The current situation is not rosy. The company has fewer monthly active users (MAU) in its simulation games now (147.8MM) than it did two years ago (162.4MM), even though total traffic is up more than 100MM MAU. In January 2011, one month after the release of CityVille, Zynga reached 239MM simulation monthly active users, but the spike was short lived and the figure has declined significantly in the 20 months since. Zynga’s aggressive attempt to target simulation game players with recent releases of The Ville, ChefVille, and FarmVille 2 over the past 3 months proved insufficient to stop the decline, and the company continues to struggle to retain players after initial acquisition.
Player engagement reached a low of 14% in September. Zynga’s daily active users over monthly active users (DAU/MAU) continues an alarming trend of gaining monthly active users while losing daily active users. The change is representative of Zynga’s focus on player acquisition and traffic rather than player retention, a considerable problem given that players that do not stick around are not likely to pay to play.
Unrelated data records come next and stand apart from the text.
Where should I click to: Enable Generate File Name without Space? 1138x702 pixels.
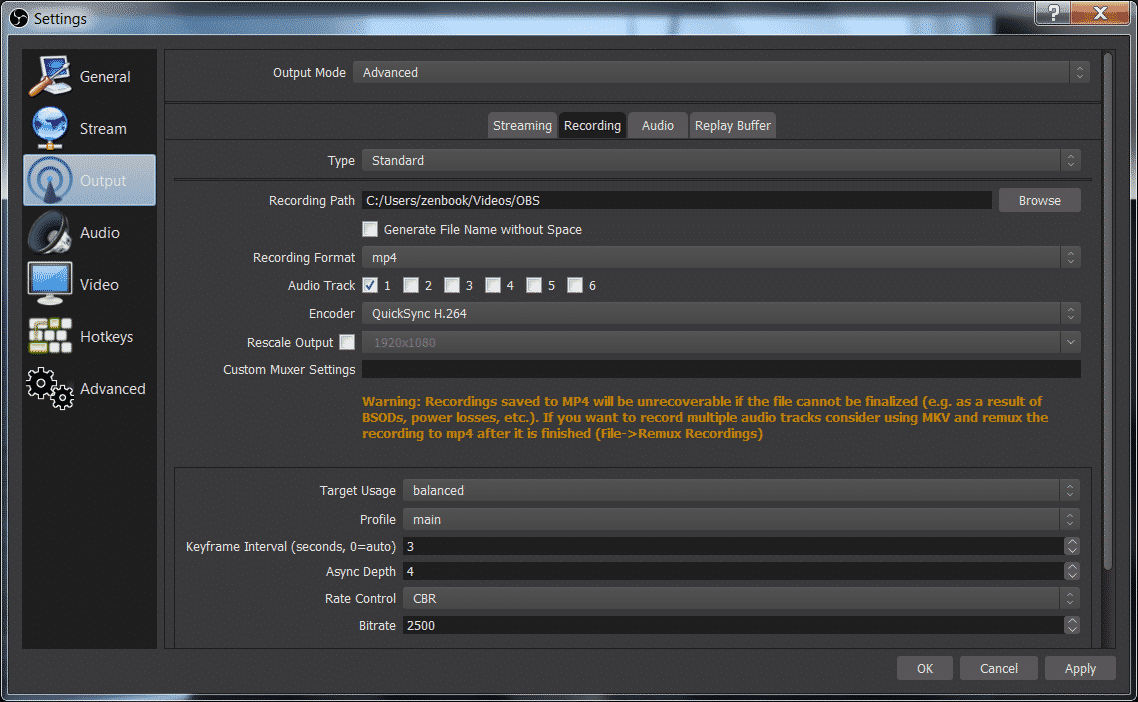click(x=370, y=228)
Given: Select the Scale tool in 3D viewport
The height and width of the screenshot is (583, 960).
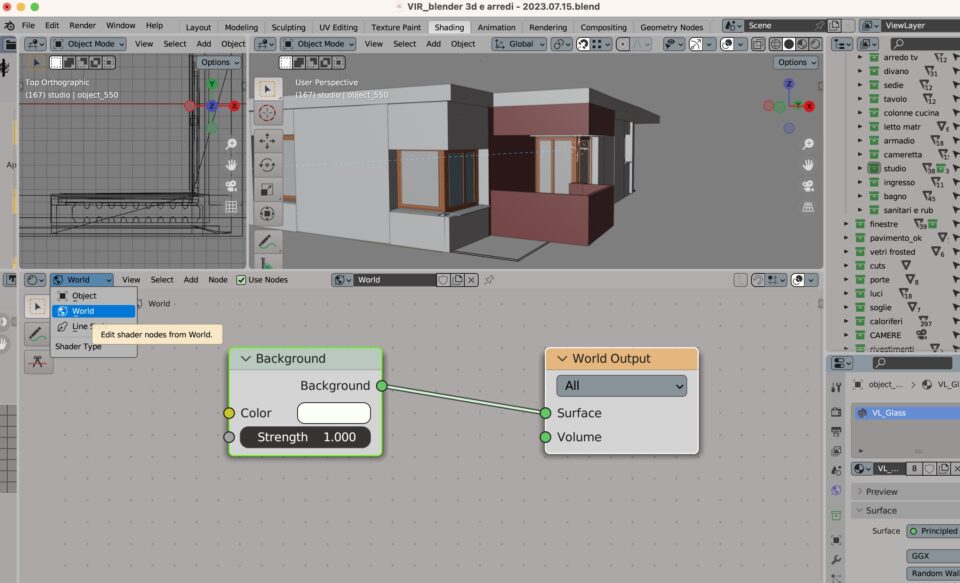Looking at the screenshot, I should 267,189.
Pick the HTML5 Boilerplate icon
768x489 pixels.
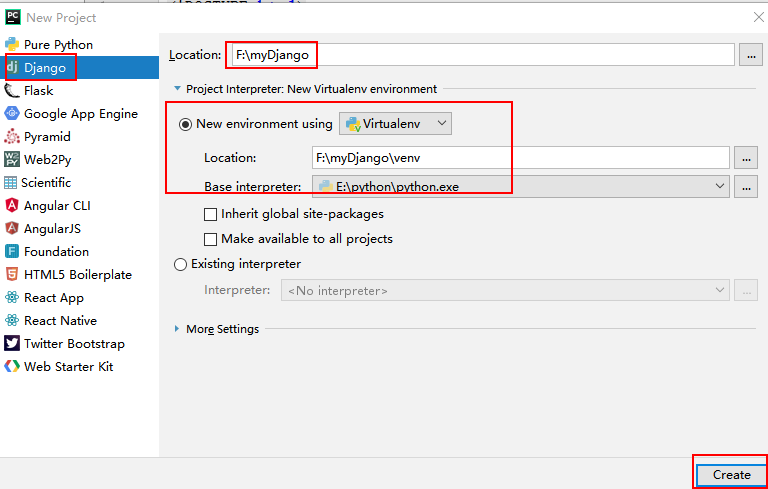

Despite the fact that Zynga has gained monthly active users on Facebook, its market share of Facebook’s gaming MAU has remained steady at just above 30%. As more small game developers grow at rates equal to or faster than Zynga, the company will continue to see its market share stagnate or decline in a dynamically-changing environment, unless it adapts to the new social gaming audience.
But Zynga is also known for its ability to adapt to a changing environment. With Mark Pincus controlling a majority share, the company is in a position to make quick and agile changes to its strategy. And so Zynga’s recent efforts in social casino games—an industry-wide trend as publishers look to new money-making genres—may yet prove critics wrong. Again.